Every line from the one containing "Given: Click the red Bond legend dot" down to the last line of the listing below should be restated exactly, and nothing else.

┌─ Material to process

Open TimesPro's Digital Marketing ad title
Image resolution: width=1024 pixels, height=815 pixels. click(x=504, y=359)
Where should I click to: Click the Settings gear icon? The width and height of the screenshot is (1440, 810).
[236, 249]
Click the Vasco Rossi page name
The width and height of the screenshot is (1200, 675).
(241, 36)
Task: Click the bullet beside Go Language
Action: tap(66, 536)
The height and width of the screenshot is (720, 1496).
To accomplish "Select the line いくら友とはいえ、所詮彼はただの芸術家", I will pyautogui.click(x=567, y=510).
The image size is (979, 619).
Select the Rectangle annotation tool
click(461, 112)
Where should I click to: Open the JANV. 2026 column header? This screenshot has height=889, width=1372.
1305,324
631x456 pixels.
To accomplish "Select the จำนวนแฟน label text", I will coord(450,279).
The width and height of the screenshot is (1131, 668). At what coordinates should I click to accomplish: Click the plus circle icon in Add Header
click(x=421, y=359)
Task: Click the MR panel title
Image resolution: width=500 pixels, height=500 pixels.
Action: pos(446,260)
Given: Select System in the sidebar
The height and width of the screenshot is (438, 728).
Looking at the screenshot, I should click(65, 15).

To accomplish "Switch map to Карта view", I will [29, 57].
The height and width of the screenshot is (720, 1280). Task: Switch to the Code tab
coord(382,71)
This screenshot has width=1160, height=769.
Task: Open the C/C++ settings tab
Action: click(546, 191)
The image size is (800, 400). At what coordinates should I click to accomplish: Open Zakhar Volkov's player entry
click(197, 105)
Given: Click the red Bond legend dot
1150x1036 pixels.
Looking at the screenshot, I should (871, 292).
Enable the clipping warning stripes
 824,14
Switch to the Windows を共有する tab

└─

Reply to the task —
Given: Click the red Bond legend dot
1150x1036 pixels.
Looking at the screenshot, I should (871, 292).
Enable the clipping warning stripes
 824,14
Switch to the Windows を共有する tab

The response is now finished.